**SUPPLIED PASSAGE:**
● ● ● ●
Option 1: Direct Run

git clone https://github.com/wangziqi06/724-office.git
cd 724-office
cp config.example.json config.json
# Edit config.json with your API keys

pip install croniter lancedb websocket-client pilk numpy httpx beautifulsoup4 pydub jieba fpdf2

mkdir -p workspace/memory workspace/files
python3 xiaowang.py

Option 2: Docker Deployment (Recommended)

# Copy Dockerfile.example -> Dockerfile
# Copy docker-compose.example.yml -> docker-compose.yml
# Edit .env with your credentials

docker compose build
docker compose up -d

The agent starts an HTTP server on port 8080. Point your messaging platform webhook to http://YOUR_SERVER:8080/.

Configuration

See config.example.json for the full configuration structure. Key sections:

models -- LLM providers (any OpenAI-compatible API) with fallback chain
messaging -- Messaging platform credentials and endpoints
memory -- Three-layer memory system settings (embedding API, similarity threshold)
● ● ● ●
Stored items
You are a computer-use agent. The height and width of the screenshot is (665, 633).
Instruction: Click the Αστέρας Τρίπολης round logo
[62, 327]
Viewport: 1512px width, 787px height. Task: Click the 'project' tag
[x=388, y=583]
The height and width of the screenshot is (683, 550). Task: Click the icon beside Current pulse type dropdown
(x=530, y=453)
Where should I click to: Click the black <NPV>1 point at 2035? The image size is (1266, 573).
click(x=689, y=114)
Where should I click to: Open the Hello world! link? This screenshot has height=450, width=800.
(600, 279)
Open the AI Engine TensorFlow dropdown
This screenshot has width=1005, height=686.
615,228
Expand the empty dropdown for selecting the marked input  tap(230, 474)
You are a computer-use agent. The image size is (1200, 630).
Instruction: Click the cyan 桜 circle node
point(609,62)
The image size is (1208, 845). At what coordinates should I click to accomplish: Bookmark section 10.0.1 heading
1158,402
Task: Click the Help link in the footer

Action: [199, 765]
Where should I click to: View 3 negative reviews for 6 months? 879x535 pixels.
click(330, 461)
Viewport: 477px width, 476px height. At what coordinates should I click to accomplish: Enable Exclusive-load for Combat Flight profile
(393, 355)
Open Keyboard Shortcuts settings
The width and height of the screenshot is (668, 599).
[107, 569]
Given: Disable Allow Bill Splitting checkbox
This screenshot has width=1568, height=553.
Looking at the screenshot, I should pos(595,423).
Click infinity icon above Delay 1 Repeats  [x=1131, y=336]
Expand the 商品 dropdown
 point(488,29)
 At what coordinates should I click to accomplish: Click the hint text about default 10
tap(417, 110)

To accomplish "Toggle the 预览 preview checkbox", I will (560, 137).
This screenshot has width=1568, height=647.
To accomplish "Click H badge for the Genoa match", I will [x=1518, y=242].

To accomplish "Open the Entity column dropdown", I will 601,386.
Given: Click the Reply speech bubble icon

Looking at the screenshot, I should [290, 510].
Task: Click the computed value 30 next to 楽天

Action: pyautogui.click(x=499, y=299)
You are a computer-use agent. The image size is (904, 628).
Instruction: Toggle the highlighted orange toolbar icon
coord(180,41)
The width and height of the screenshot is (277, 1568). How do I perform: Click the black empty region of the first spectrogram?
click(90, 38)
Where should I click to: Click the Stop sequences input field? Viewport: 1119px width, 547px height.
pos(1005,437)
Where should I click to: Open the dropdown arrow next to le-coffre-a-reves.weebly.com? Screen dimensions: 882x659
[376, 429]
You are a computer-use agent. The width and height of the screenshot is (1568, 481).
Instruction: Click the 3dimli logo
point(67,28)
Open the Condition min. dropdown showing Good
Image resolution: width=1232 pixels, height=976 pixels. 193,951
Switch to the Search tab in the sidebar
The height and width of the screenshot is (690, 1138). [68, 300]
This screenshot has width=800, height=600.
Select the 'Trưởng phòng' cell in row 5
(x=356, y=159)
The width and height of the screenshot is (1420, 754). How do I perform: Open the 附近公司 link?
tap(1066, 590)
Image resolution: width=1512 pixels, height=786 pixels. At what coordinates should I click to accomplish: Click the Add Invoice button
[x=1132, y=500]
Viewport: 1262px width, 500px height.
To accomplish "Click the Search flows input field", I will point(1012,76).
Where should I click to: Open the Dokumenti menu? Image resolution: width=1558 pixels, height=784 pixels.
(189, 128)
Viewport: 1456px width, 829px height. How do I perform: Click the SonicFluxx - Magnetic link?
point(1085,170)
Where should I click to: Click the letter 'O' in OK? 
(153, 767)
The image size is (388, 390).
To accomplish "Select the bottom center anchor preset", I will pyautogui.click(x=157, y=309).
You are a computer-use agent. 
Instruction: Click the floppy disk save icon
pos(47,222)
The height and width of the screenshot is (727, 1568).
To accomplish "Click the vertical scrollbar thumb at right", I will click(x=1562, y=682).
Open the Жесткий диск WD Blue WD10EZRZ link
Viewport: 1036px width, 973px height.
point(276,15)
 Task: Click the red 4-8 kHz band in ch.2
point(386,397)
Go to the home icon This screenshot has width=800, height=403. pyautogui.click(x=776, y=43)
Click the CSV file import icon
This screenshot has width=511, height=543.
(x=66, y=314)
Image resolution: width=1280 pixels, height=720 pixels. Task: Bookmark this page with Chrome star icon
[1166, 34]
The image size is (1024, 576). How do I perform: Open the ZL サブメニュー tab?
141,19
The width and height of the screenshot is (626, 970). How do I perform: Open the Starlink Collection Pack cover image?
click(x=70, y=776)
● ● ● ●
**TASKS TO CARRY OUT:**
A. According to the 724-office setup instructions, on which port does the agent's HTTP server run?
B. Extend the 724-office setup instructions past their final line, in the same style.

**OUTPUTS BY TASK:**
A. Port 8080.

B.
asr -- Speech-to-text API credentials
video_api -- AI video generation API
mcp_servers -- MCP server connections (stdio or HTTP transport)
page_base_url -- Base URL for generated visualization pages

Design Principles

Zero framework dependency -- Every line is visible and debuggable. No magic. No hidden abstractions.
Modular tools -- Adding a capability = adding one @tool-decorated function in the appropriate domain module.
Edge-deployable -- Designed to run on Jetson Orin Nano (8GB RAM, ARM64). RAM budget under 2GB.
Self-evolving -- The agent can create new tools at runtime, diagnose its own issues, and notify the owner.
Structural behavior correction -- Don't fix agent mistakes with prompts. Add nudges, hooks, and validation.
Build for deletion -- Every module should be cleanly removable when the model gets smarter.
Context is the scarcest resource -- Token budget is the core design constraint, not compute.